Some historians say all this electronic communication will provide a bounty of material for future historians. Others say something will be sorely missing, that holding a letter written by a person who participated in the historic events as they happened and reading the thoughts they considered important enough to put on paper is truly what makes people connect across generations and throughout history.

Lew Wallace finished writing the novel Ben Hur while he was a Territorial governor in New Mexico, and he left this account of what it was like to work on the book inside the Palace of the Governor’s thick adobe walls.

My custom when night came was to lock the doors and bolt the windows of the office proper, and with a student’s lamp, bury myself in the four soundless walls of the forbidding annex. Once there, at my rough pine table, the Count of Monte Cristo in his dungeon of stone was not more lost to the world.

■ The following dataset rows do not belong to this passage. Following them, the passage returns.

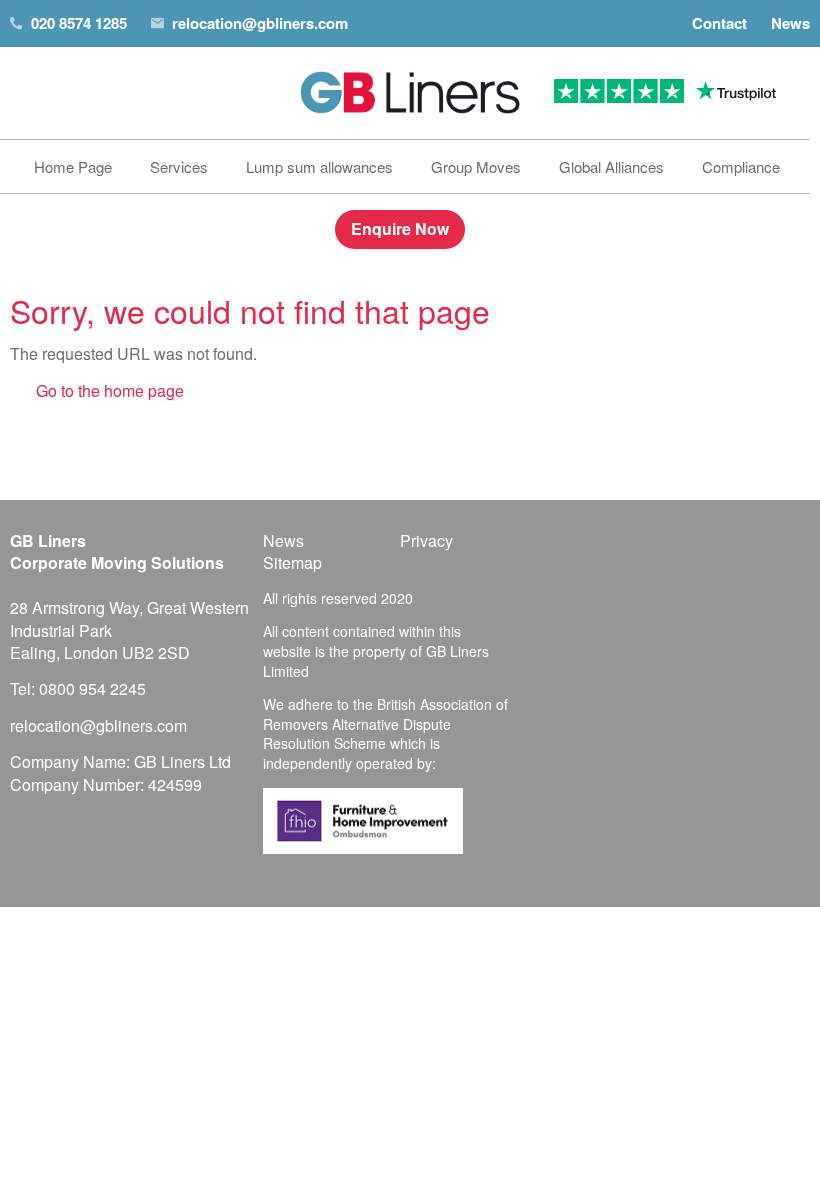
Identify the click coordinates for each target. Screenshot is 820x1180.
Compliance (741, 166)
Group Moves (476, 166)
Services (179, 166)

The ghosts, if they were ever about, did not disturb me; yet in the hush of that gloomy harborage, I beheld the Crucifixion, and strove to write what I beheld.

I can feel the surface of his rough pine table. I can imagine the chill of a supposed ghost when a viga creaked or loose page fell to the floor. Those are special details to historians and help us bring the past to life.

Each of us has a gift to leave for tomorrow’s historians: A written account of our lives today. So all of us at the New Mexico History Museum have a radical proposal: Write us a letter. That’s it. Just a letter. Tell us a bit about what your life in the year 2012 is like.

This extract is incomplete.